Evelyn tumbles forward, landing hard against the starboard rail. Passengers are flung haphazardly across the shifting deck as the ship executes a radical course change.
After a long terrifying moment, the cruise ship levels out, continuing on its new heading—due west.
May helps Eve to her feet. ‘Jennifer, what’s happening?’
‘I don’t know. Find Anna.’
The girl fumbles with her bikini top as she runs off.
Eve turns her attention back to her husband. Dave appears in her right eye lens, the physicist frantically operating his projection screen computer, the free-floating images of the ocean liner appearing via satellite feed.
‘Dave, what happened? Why have we changed course? Was it a tsunami? A rogue wave?’
‘No seismic activity. No telltale ripples. No other ships in the area. I don’t—’ The scientist pauses, his already pale complexion losing color. ‘What in God’s name is that?’
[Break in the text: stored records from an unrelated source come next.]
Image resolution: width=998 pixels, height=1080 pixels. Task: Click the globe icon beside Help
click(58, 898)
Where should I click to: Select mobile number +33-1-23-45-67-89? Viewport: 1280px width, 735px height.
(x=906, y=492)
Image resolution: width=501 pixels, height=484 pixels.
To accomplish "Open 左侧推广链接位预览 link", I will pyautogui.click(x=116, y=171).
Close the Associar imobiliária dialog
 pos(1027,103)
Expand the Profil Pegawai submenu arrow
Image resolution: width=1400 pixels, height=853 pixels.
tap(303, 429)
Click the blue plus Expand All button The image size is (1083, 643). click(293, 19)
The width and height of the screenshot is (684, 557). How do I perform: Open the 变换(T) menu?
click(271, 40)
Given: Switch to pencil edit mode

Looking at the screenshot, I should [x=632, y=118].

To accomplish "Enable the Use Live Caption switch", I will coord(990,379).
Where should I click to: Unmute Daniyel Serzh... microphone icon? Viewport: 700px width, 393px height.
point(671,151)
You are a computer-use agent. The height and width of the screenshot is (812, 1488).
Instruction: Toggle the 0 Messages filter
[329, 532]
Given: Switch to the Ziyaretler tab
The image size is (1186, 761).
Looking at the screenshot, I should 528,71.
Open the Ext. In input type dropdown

Robert Gibbons, Jr., rushes into the bridge, the disheveled captain demanding answers. ‘Mr. Swartz, report!’
First Officer Bradly T. Swartz hovers over his navigation board, clearly baffled. ‘Sir, it wasn’t us. The ship appears to be caught in some sort of rogue current.’
Captain Gibbons focuses his binoculars on the surface of the Atlantic, now rippling like a swiftly moving river.
‘Captain, ship’s compass has gone haywire. Zero degrees is now pointing … due west.’
‘What?’
‘Sir, lookout has spotted something! Requesting your immediate presence.’
Gibbons rushes out of the bridge, ascending a narrow flight of steel steps to the lookout post. An ensign steadies the deck-mounted scope, his eyes filled with fear. ‘It’s a mile straight off our bow, sir. Never saw anything like it.’
The captain presses his right eye to the spyglass’s rubber eye guard. ‘Good God …’
Neither whirlpool nor maelstrom, it appears simply as a hole in the ocean, its dark circumference several miles in diameter. The Atlantic Ocean drains down its throat like a 360-degree Niagara Falls, its vortex inhaling the surrounding sea—along with the
Paradise Lost
.
The captain grabs the internal phone. ‘Change course! Forty degrees on the starboard rudder!’ Without waiting for a reply, he races down the circular stairwell to the bridge. ‘Mr. Swartz?’